> **TRY IT**: Each line of the records that holds the word "zoom" should be copied out.

> **MATERIAL FOR THIS TASK**:
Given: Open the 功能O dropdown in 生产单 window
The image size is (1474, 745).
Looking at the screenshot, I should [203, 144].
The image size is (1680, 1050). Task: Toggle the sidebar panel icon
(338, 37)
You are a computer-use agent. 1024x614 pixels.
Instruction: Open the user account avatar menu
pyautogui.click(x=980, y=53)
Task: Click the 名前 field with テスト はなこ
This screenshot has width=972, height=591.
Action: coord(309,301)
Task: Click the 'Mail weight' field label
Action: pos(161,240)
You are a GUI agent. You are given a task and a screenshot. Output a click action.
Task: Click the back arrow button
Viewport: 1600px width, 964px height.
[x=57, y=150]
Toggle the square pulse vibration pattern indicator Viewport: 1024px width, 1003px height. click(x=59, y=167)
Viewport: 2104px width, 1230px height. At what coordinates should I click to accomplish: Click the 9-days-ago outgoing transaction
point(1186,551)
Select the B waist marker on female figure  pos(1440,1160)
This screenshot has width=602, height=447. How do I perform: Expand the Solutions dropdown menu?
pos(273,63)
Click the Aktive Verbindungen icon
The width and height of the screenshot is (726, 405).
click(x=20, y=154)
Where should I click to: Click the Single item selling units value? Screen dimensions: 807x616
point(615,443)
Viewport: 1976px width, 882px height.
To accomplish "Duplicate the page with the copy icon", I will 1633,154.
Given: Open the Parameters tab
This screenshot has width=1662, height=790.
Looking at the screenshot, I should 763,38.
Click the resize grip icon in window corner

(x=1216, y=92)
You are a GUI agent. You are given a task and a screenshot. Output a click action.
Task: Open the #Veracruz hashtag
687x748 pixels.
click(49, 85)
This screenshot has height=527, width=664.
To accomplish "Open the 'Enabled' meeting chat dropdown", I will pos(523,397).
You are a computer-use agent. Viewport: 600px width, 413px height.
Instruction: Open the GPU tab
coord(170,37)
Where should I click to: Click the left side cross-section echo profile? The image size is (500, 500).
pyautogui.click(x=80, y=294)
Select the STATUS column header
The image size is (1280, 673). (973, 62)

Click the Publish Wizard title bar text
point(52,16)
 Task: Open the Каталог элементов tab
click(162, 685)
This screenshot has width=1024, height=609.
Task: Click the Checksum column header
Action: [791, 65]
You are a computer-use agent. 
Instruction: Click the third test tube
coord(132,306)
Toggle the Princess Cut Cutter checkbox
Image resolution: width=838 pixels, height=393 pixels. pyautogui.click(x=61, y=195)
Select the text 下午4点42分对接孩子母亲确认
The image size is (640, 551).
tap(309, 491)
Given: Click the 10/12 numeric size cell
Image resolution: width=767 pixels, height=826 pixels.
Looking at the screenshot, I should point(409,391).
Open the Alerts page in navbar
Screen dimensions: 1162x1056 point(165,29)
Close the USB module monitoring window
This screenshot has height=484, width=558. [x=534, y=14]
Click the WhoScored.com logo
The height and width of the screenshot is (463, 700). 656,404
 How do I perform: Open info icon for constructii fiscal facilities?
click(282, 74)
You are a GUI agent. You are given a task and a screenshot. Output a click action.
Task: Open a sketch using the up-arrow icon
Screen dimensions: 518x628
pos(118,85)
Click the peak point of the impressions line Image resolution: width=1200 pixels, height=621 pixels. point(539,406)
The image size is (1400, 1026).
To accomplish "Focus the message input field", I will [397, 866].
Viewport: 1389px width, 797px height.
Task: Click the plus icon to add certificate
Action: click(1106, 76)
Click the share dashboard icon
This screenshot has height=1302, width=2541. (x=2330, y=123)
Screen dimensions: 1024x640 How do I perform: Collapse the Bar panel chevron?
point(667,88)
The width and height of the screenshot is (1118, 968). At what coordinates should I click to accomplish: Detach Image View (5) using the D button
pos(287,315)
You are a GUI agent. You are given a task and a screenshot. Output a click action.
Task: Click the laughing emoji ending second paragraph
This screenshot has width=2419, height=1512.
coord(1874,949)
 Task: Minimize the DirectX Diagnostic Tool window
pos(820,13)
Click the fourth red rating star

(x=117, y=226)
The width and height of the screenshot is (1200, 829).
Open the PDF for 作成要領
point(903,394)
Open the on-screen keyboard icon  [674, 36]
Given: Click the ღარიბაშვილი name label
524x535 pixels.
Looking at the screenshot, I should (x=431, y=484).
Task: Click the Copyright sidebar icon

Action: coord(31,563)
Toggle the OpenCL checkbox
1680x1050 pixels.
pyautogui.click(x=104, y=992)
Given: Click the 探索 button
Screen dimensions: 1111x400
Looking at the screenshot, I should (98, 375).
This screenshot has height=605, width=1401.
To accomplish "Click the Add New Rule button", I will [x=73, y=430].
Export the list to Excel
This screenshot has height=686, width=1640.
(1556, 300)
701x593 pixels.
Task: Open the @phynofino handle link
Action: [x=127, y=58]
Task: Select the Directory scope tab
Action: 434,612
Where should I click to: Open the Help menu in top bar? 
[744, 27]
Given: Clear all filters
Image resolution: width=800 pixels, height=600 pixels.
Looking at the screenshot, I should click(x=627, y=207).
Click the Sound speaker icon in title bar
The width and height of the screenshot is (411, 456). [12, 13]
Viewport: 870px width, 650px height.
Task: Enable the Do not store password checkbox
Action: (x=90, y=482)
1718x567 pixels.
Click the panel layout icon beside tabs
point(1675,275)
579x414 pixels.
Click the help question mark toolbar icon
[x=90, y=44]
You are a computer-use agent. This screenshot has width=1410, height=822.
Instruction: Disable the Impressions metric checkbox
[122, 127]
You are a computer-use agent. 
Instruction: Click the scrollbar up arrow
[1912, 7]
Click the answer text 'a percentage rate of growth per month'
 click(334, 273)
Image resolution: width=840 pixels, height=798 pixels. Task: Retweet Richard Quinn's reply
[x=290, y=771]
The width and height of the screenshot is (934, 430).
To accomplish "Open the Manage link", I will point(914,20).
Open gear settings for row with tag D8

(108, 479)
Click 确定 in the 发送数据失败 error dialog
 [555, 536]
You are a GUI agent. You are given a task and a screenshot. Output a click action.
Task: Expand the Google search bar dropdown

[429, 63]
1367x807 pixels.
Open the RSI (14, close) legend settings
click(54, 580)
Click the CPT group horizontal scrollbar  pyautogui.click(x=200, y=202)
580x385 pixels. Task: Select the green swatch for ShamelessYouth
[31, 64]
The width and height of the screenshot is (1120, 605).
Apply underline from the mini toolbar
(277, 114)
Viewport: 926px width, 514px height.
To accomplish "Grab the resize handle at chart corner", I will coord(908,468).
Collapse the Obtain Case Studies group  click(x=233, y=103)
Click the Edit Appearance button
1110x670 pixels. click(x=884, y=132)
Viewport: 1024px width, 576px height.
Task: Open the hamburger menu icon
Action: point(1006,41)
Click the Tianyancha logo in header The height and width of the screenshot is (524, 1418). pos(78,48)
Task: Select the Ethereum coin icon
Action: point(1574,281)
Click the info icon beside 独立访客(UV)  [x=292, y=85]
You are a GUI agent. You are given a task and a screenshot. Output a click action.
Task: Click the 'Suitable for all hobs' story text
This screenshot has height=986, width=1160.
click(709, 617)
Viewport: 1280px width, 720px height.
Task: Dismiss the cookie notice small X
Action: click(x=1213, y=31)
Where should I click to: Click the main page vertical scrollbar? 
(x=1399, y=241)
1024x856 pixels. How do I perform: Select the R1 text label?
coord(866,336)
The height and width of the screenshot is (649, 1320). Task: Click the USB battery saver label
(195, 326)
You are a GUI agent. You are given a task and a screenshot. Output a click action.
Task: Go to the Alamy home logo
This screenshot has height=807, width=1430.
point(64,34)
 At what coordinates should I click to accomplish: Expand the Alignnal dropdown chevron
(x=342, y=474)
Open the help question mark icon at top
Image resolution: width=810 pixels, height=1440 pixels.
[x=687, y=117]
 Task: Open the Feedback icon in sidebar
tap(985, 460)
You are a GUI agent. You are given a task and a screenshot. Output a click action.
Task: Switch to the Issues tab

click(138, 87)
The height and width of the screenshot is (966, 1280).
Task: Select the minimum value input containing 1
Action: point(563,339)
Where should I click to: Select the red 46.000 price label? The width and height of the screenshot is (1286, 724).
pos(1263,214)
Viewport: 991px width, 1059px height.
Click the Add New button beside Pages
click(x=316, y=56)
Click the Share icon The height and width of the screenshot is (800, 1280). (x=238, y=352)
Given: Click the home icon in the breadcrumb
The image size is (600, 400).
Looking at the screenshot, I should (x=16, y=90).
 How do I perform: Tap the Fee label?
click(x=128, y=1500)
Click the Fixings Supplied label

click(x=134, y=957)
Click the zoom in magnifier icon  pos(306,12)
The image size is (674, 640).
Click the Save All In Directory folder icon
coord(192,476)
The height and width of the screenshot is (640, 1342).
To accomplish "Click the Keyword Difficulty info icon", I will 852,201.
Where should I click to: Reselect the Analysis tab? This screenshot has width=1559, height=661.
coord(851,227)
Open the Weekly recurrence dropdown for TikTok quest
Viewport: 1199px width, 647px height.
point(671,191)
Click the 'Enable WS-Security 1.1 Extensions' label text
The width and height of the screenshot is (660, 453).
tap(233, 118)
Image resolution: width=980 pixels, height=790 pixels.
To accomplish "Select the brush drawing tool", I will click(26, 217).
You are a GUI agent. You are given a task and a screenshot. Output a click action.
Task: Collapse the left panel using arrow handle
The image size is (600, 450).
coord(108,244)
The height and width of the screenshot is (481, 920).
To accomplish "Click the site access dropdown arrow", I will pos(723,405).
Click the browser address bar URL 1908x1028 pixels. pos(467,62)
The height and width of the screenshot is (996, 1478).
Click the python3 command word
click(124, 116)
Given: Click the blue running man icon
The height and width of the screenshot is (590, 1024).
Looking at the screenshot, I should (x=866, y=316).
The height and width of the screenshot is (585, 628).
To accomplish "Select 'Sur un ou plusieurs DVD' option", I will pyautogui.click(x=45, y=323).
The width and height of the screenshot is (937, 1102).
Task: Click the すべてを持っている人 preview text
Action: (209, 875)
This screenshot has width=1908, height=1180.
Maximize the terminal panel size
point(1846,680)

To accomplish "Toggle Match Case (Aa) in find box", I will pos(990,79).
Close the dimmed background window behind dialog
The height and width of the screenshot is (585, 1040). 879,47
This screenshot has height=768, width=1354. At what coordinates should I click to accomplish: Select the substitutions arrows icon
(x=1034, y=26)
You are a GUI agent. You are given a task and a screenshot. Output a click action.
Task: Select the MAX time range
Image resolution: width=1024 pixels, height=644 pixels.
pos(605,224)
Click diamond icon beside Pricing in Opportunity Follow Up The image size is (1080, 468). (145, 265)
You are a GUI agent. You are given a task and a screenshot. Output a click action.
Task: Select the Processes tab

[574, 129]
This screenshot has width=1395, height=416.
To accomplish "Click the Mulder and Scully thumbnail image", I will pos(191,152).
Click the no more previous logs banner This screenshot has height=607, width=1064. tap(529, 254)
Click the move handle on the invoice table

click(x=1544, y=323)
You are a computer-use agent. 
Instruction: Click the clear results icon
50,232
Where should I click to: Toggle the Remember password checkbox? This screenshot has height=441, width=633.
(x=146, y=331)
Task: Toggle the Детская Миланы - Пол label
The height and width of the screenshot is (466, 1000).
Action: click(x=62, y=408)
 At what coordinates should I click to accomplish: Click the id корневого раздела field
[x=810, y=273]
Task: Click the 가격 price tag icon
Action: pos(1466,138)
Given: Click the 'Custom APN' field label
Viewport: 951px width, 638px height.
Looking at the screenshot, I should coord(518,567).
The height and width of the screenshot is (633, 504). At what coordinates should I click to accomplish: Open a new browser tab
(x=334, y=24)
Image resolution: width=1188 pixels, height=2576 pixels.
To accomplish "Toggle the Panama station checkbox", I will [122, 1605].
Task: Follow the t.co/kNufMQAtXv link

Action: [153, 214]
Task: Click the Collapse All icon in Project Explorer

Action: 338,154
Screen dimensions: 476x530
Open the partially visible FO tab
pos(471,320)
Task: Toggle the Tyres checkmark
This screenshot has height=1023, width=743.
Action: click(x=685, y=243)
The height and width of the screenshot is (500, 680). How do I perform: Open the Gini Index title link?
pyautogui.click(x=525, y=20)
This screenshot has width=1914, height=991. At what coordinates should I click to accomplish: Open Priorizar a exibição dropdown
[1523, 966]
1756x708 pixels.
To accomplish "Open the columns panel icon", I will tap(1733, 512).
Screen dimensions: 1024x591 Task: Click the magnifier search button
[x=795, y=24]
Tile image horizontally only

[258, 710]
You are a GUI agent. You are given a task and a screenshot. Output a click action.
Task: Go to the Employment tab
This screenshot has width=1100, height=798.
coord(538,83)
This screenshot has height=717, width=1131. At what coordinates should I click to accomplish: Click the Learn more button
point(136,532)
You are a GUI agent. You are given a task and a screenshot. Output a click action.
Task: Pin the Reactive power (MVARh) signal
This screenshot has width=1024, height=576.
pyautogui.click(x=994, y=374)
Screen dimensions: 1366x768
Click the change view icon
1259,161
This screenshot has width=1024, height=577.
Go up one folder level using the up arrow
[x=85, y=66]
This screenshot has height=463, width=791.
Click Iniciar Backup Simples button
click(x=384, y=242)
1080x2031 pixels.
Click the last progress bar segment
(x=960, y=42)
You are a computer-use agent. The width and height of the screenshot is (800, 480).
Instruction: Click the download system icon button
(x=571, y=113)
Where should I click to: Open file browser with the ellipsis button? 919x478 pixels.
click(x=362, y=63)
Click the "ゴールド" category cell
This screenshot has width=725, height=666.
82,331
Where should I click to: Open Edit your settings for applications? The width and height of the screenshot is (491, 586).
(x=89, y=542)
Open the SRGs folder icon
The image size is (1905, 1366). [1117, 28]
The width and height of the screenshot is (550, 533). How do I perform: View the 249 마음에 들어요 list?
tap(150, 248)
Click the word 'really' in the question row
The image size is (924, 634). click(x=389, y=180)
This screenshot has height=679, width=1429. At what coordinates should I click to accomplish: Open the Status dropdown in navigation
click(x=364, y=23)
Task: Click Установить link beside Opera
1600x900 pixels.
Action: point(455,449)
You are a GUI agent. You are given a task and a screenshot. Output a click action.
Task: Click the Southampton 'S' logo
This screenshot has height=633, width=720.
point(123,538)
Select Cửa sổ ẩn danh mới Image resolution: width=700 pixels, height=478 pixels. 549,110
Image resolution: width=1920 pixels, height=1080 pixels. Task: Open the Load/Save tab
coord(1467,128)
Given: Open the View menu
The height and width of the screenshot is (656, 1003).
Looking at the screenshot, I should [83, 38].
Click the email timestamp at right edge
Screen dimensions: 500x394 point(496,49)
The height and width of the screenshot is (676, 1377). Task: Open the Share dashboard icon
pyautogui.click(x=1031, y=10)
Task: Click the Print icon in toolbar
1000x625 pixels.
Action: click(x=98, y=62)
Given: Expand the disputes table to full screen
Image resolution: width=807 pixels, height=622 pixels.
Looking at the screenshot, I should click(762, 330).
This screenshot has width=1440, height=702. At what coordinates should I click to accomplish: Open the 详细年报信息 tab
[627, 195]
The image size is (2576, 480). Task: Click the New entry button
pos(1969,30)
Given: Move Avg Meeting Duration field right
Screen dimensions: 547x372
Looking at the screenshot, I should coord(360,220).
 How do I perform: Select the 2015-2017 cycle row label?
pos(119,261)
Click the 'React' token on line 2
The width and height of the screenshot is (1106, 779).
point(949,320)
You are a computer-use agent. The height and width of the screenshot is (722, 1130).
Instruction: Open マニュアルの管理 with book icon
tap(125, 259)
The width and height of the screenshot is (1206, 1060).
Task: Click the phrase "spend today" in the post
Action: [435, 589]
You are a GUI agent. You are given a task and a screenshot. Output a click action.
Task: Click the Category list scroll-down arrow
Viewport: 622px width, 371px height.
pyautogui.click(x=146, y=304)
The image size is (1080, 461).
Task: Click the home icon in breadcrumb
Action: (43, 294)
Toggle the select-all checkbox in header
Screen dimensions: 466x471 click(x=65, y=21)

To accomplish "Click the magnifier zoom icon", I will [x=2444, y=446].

> **ANSWER BOX**:
Click the zoom in magnifier icon  pos(306,12)
To accomplish "Click the magnifier zoom icon", I will [x=2444, y=446].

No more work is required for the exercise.